In a totally surprising and unpredicted turn of events, it turns out that middle-class Americans are now paying upwards of 10% of their income on health insurance premiums and deductibles, and the mainstream media hasn’t the foggiest clue as to how this could have happened to us.

On Thursday, ABC News took the tragic story of a Louisiana teacher driven into crushing debt after receiving a diagnosis of stage IV breast cancer and used her plight as a prime example of the surging health insurance costs afflicting the majority of Americans.

While the story had no shortage of evidence that hiked-up healthcare costs are making American lives a financial nightmare on top of their medical woes, they unsurprisingly failed to look back just a few years at the major overhaul to the health insurance industry that led to such a disaster.

I’ll give you a hint: it starts with an O and rhymes with “Schmobamacare.”

ABC reports:

According to a new report by The Commonwealth Fund, rising premium and deductibles contributions have outstripped wage growth over the past decade. More and more middle-class Americans are paying a greater percentage of earnings for health care.

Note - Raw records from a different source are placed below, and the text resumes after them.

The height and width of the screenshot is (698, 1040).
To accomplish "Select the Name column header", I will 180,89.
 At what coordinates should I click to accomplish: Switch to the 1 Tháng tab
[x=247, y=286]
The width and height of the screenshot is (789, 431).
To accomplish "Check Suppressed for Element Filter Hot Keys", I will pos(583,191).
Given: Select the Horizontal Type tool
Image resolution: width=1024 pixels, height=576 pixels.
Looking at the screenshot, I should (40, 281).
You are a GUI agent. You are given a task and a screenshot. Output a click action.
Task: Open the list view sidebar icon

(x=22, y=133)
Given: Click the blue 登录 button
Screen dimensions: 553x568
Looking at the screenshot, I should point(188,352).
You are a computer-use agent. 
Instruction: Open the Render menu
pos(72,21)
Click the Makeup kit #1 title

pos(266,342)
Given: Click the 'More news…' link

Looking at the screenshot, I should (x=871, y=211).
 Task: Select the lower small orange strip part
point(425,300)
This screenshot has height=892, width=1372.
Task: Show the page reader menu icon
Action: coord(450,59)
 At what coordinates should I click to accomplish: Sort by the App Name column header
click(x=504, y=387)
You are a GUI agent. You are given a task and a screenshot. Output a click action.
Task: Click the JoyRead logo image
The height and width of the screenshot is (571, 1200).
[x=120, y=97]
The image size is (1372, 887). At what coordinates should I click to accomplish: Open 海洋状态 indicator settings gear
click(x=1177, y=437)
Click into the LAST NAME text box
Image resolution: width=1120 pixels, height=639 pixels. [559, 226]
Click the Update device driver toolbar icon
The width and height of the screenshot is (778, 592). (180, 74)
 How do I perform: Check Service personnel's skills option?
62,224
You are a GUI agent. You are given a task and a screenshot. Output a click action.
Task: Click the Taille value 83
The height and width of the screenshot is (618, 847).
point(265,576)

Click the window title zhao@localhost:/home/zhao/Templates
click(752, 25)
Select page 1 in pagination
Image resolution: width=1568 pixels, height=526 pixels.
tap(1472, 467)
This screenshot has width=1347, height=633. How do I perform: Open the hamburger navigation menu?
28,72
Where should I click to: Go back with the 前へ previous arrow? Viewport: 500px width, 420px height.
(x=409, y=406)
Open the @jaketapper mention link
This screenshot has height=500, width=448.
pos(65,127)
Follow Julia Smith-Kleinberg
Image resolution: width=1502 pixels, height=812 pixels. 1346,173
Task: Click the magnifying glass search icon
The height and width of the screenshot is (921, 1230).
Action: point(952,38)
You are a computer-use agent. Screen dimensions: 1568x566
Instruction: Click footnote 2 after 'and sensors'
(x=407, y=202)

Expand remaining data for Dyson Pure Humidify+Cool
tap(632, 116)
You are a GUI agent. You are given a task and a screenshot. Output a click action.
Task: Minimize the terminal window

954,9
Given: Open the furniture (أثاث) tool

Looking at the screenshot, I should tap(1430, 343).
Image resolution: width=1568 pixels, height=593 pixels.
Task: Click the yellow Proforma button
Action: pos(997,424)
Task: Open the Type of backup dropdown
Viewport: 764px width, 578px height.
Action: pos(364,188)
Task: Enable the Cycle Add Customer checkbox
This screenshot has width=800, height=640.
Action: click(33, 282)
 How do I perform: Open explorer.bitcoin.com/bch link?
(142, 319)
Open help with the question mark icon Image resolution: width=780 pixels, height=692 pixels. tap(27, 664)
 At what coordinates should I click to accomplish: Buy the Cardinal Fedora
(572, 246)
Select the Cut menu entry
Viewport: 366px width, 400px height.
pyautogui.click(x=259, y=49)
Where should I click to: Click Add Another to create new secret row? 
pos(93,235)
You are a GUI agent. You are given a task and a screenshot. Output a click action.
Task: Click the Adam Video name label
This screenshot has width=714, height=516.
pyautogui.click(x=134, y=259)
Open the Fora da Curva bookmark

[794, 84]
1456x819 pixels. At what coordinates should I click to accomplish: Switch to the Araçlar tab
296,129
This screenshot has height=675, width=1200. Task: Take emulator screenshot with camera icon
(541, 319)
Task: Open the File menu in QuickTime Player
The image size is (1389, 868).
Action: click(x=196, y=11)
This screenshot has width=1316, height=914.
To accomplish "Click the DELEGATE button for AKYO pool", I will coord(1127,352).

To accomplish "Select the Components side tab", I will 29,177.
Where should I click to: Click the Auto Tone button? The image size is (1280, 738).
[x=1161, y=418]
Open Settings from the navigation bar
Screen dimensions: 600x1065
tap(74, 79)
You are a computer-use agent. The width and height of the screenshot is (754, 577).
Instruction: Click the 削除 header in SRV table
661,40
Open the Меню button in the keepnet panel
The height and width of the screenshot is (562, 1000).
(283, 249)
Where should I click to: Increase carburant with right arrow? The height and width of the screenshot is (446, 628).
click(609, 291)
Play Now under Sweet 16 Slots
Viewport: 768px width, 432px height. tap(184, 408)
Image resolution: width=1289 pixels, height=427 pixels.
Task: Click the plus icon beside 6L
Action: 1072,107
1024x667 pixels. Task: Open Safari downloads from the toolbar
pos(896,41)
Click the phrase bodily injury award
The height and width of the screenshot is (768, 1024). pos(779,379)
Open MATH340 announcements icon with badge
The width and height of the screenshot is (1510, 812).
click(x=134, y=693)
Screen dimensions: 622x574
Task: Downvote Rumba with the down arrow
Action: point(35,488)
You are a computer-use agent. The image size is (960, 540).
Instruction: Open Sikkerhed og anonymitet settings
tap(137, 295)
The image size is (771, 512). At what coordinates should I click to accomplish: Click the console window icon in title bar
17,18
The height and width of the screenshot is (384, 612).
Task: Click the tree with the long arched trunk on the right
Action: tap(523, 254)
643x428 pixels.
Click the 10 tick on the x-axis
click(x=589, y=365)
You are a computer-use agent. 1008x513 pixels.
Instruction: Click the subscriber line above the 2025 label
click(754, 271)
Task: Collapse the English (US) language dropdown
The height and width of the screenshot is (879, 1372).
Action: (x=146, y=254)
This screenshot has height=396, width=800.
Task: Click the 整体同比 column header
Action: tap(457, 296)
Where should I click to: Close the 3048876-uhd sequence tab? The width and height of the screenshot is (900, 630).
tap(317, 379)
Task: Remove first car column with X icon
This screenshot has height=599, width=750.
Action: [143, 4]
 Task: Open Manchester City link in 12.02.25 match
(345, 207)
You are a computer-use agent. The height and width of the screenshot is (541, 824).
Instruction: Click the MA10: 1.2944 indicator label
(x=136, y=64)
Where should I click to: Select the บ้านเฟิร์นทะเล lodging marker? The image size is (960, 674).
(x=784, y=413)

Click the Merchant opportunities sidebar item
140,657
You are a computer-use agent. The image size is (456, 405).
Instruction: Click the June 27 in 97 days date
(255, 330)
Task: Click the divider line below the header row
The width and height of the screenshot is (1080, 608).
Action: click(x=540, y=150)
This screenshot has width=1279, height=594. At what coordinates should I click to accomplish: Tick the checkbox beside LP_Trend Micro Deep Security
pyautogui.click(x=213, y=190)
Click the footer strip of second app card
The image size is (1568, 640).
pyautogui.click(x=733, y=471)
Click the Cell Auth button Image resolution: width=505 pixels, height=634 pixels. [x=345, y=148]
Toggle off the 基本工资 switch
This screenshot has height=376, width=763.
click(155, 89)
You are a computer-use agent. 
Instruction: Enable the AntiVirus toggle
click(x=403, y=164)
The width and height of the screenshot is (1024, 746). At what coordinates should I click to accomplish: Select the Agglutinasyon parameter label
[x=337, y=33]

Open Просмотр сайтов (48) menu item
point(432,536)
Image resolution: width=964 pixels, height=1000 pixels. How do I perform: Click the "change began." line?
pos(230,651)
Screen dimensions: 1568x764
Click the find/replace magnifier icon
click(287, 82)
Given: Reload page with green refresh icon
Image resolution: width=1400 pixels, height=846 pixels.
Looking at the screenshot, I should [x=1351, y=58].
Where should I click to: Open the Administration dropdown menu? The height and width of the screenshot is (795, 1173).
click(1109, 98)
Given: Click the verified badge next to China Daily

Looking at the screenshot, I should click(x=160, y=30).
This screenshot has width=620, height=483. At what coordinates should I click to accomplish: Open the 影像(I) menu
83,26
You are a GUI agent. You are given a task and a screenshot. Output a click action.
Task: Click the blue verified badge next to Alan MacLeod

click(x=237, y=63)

The report analyzed survey data from 40,000 private-sector employers, as well as income data from the Census Bureau.

Median household income in the United States between 2008 and 2018 grew 1.9% per year on average, rising from $53,000 to $64,202.

But middle-class employees’ premium and deductible contributions rose much faster — nearly 6% per year over that same decade.

In 2008, middle-class workers spent about 7.8% of household income on premiums and deductibles. By 2018, that figure had climbed to 11.5%…

In Louisiana, middle-class workers faced spending an average of 15.9% of their income on premiums and deductibles. In Mississippi, the most burdened state in the nation, middle-class workers faced the potential of spending 16.9%.

Clearly this is fake news, however, because at the start of the decade examined by ABC in the article, we were promised that our healthcare premiums would decrease by $2,500 every year.

Man, if only there was some explanation as to what could have happened after 2008 that would have caused healthcare costs to skyrocket. What could it be?!